Feb 242010
 

No Sense

O.K., Puzzle me this:  Are those who seek Social Justice socialites?  Oh, wait…that ID has already been claimed by the people who cause social injustice. Just wondering because I’ve been seeing these “No Peace, No Justice” bumper stickers for years and, each time, I marvel at the exquisite ambiguity of those words (and the thinking of the mopes who  adopt it as a slogan).  I mean – the smug sanctimony coupled with the veiled threat, and couched in infinitely variable language is probably as compact a summation of the angry, pointless crusade as anything out there.

Peace, to be fair, is not nearly as endlessly interpretable as justice.  Still, it’s impressive enough.  There’s the famous Pax Romana, recently in history transmogrified by anti-war protesters into the even jazzier Pax Americana. Same bloody connotation for each, only – with the latter – it’s Americans calling fellow Americans murderers.  Just a little nuance.  And there’s World Peace, an abiding goal of all of us, but something Lefties seem to feel is achievable in our lifetime and, therefore, should be reflected in national policy.

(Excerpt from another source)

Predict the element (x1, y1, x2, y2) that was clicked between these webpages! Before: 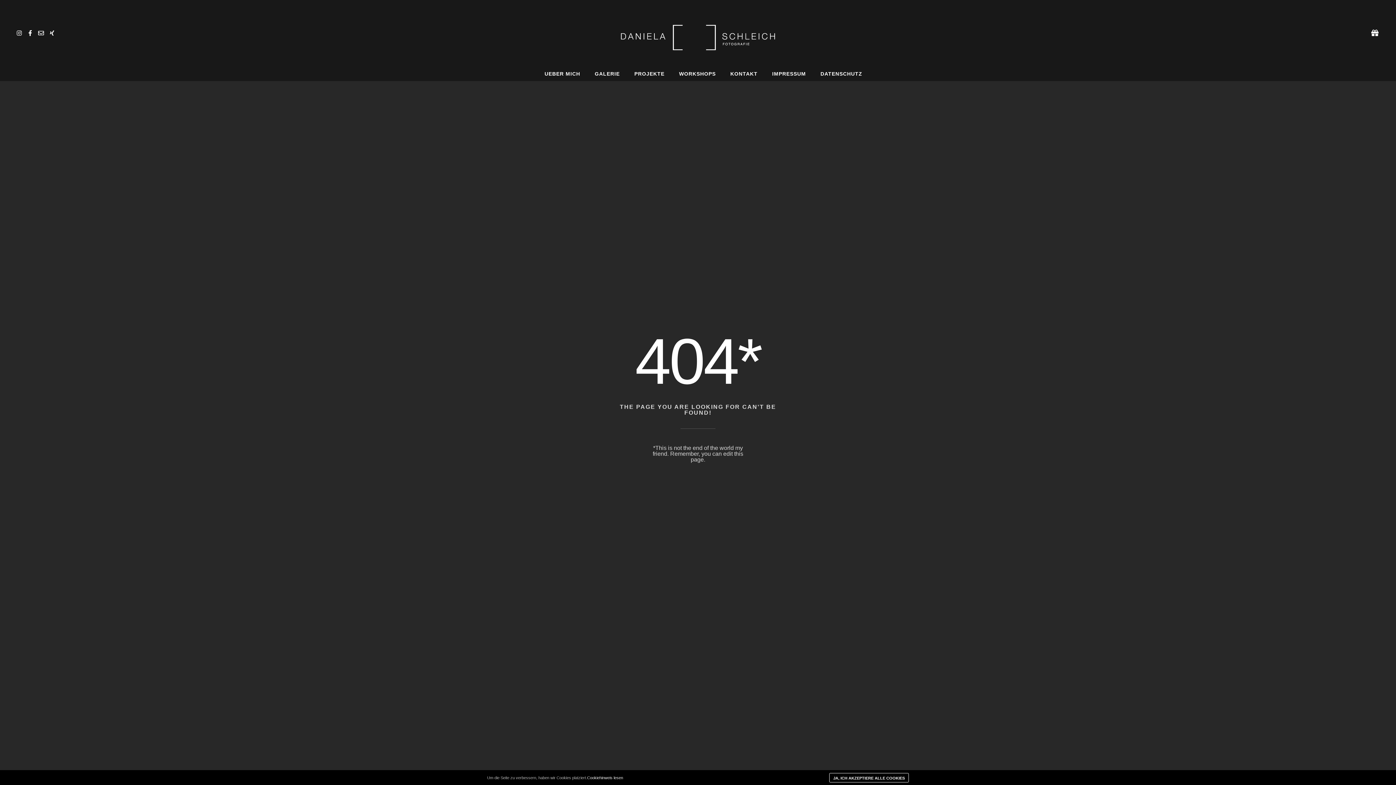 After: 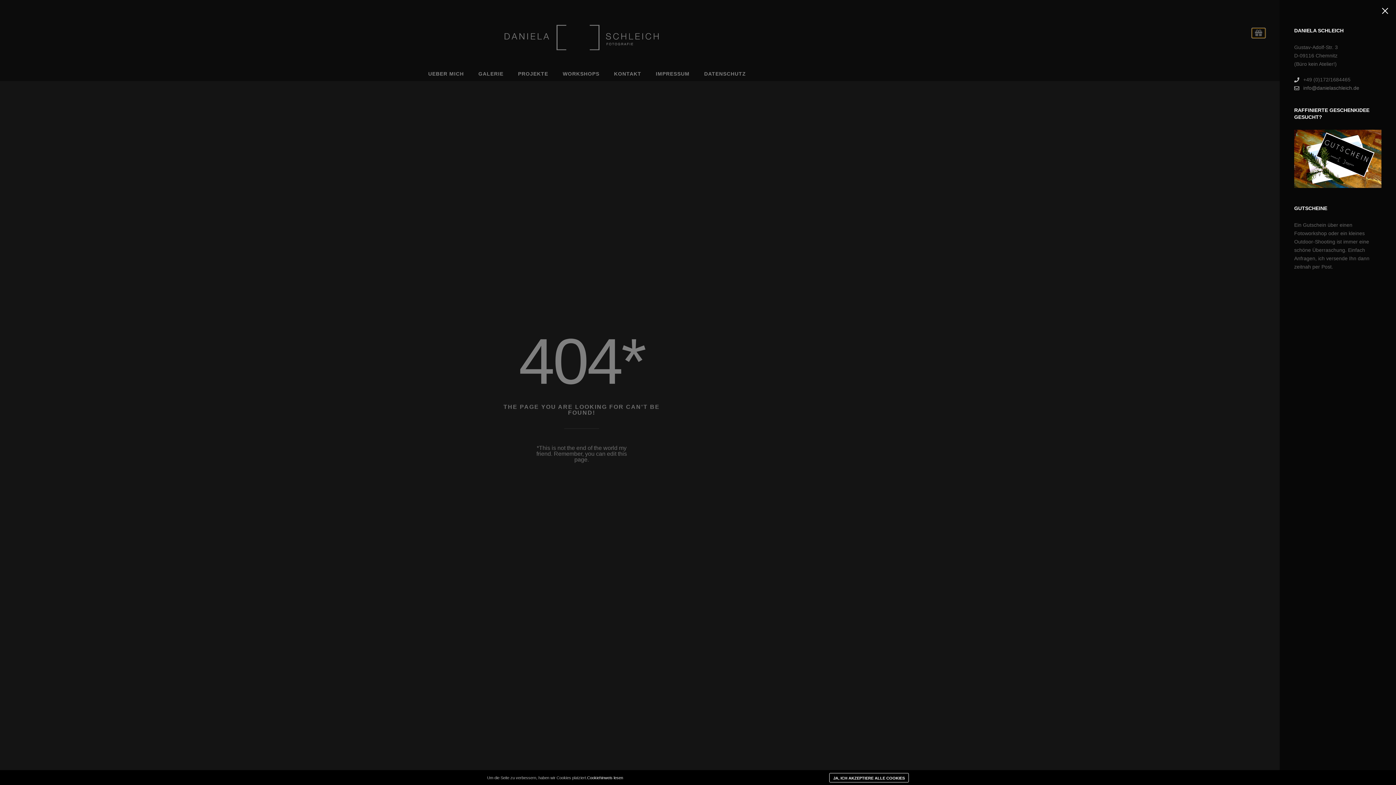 Action: label: Mehr Info bbox: (1368, 28, 1381, 37)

There’s peace in the sense of the lull between wars; and there’s the peace you experience within yourself in the absence of strife.  There’s peace as an armistice between combatants, and there’s eternal peace that believers in the afterlife achieve, er…after.  Let’s not forget “Peace in the Valley.”  Elvis liked that one a lot.  And of course, if you threaten to make my life miserable – however you can manage – then that’s extortion, whose absence is peace.  All I have to do to get the peace is give you whatever it is you think you deserve.  Good deal.  Works against individuals, businesses and governments, to name a few.

But what if, instead of money or privilege, you want something a little harder to define; something, in fact defined by you alone.  What if the shakedown is justice?  Well, that’ll bake your noodle.  It immediately occurs to you, the victim of the extortion, that this justice thing can be reinterpreted anyway the demander likes, and as often and varied as possible.  Maybe you should call a Justice of the Peace.  (Do the bumper-sticker bozos have a Justice of the War?)  The war against peace and for justice, of course.

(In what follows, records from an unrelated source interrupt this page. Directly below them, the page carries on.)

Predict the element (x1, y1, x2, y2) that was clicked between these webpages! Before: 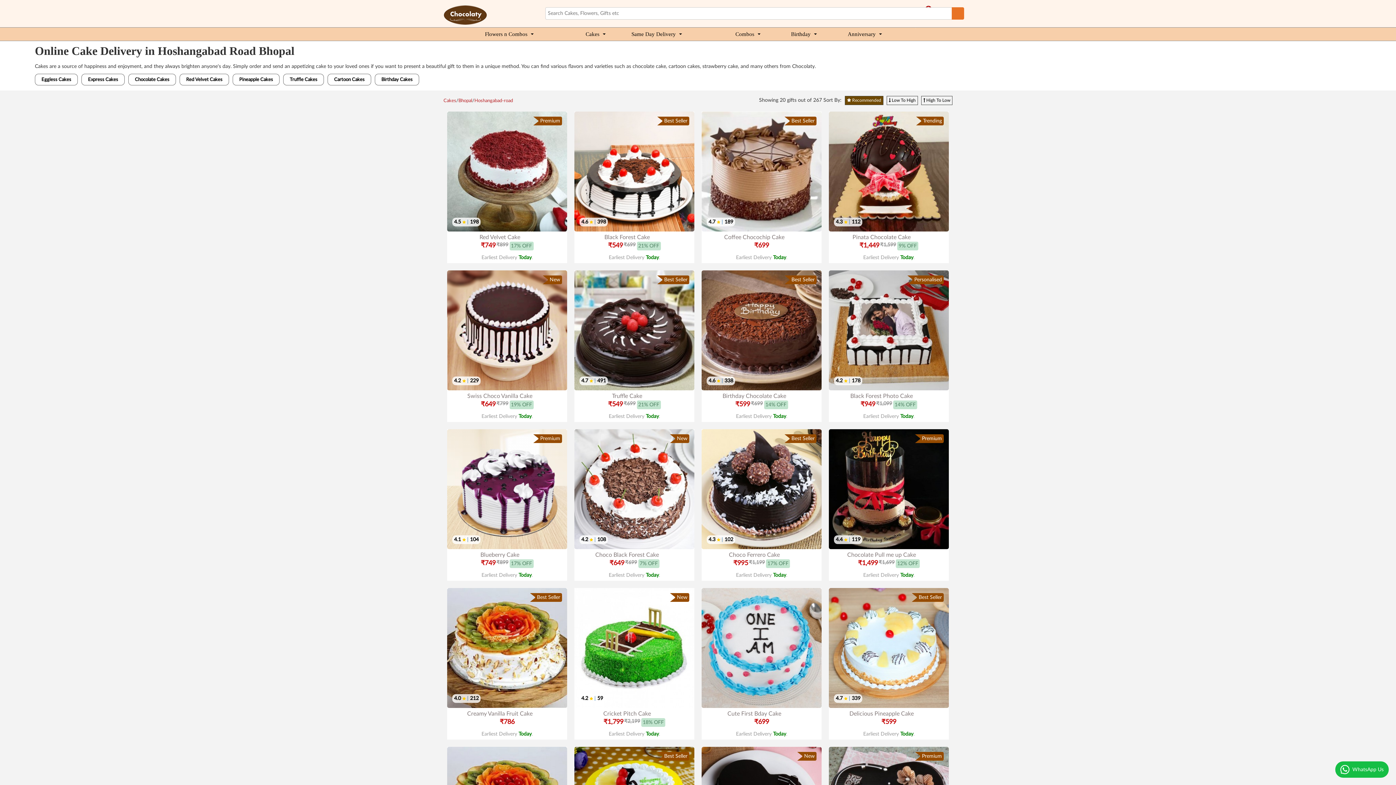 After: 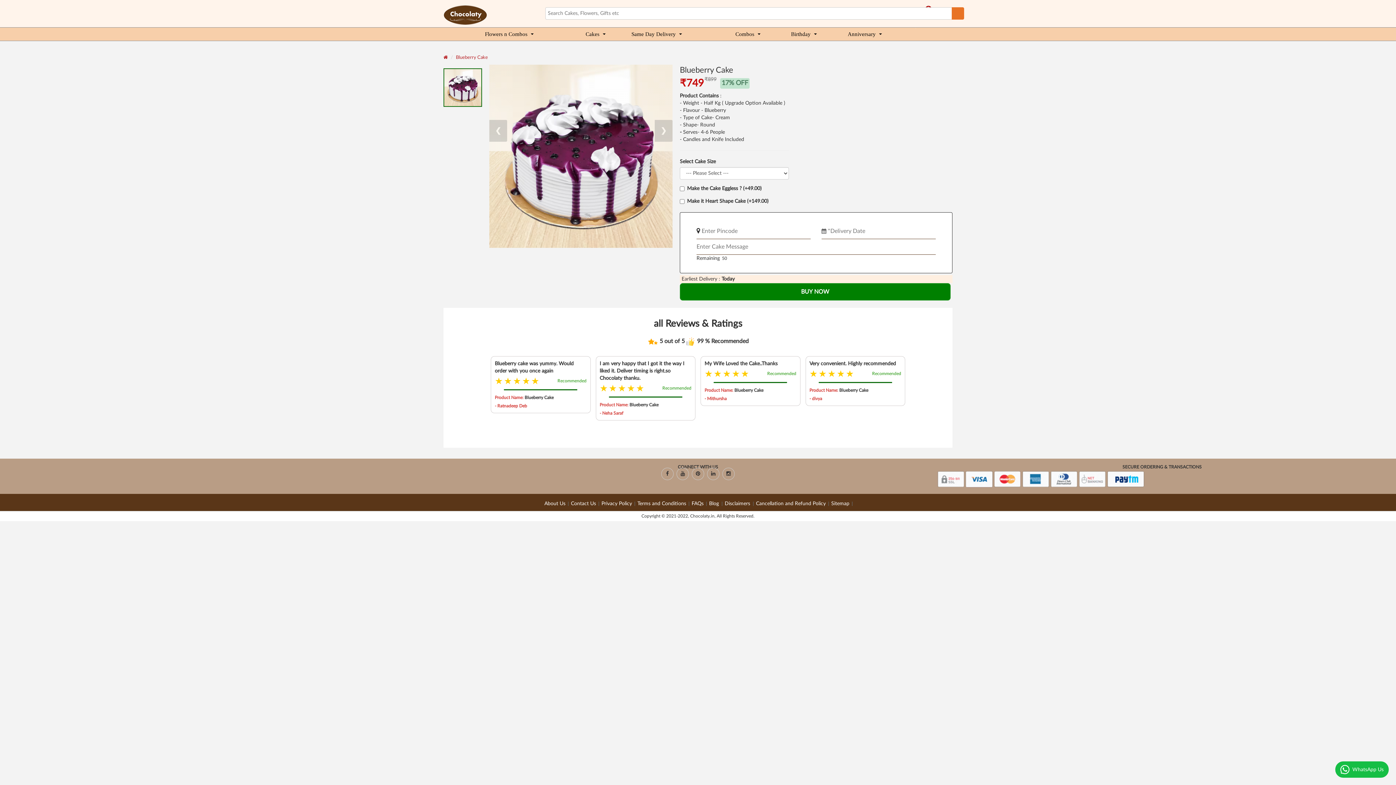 Action: bbox: (447, 429, 567, 581) label: Premium
4.1 |104
Blueberry Cake
₹749
₹899
17% OFF
Earliest Delivery Today.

Seriously, look at the panoply of justice beliefs around the world.  Some folks think it’s perfectly just to bury a rape victim – after all, she brought shame on the group by being raped – up to her neck and then stone her to death.  Maybe someone should disturb their peace.  I’ll skip the beheaders and hand loppers; already a tired meme.

Mao thought justice would be served by periodically turning his people against one another in order to brutalize those who were slipping a bit in their belief in his earthly paradise.  That’s a little Social Justice for you.  Maybe he thought of it as ‘socialization.’  After studying carefully in France for a while, Pol Pot returned to his home country of Cambodia with an army of teenagers armed with AK47′s to exact a little justice on his middle-class countrymen who weren’t, in his view, leading a good, revolutionary life.  So he marched them all out of the cities and worked them to death, for their own good.  Justice served.  Millions dead.

Sorry, getting a little maudlin; you get the idea, though.  Sarajevo, Rwanda, North Korea, Cuba – social justice seems to require a lot of human sacrifice.  I didn’t bother to mention the USSR because everyone knows that an otherwise perfectly fine revolution was screwed up by Stalin; no reflection on Communism – force for good in the world as illustrated by a few of our previous examples.

Meanwhile, back at the ranch, we Americans seem to think it serves justice to subject our kids to political indoctrination and segregation from mainstream society.  They grow up with heads full of useless crap and an inability to function in society.  There is hopefully a special room in hell for those who place their own careers (and ideologies) ahead of these kids’ future.  Social Justice.  We all know this goes on, and we feel helpless to do anything about it.

So, maybe the next time we spot one of those “No justice, no peace” bumper stickers, we can reflect on whether it’s better to side with the symbolists and nihilistic fist shakers, or, in the name of social justice, work to have an educated, responsible society that knows it’s lame to want the government to be your mama.

Which once again brings us to our delightful feature:

FREQUENTLY UNASKED QUESTIONS


  • Is it peace to preach national disunity and shame over your nation’s past?
  • Is it peace to selfishly legislate your neighbors’ freedoms away in order to satisfy your quest for civic virtue, or to eliminate behavior that annoys you?
  • Does social justice mean fairness and equality, or freedom and opportunity?
  • Isn’t “No justice, No peace” a guarantee of permanent conflict?
  • Who benefits from permanent conflict, freedom lovers or tyrants?
  • Is it likely that the American founders already invented a socially just system, but one that needs more maintenance than it’s been given?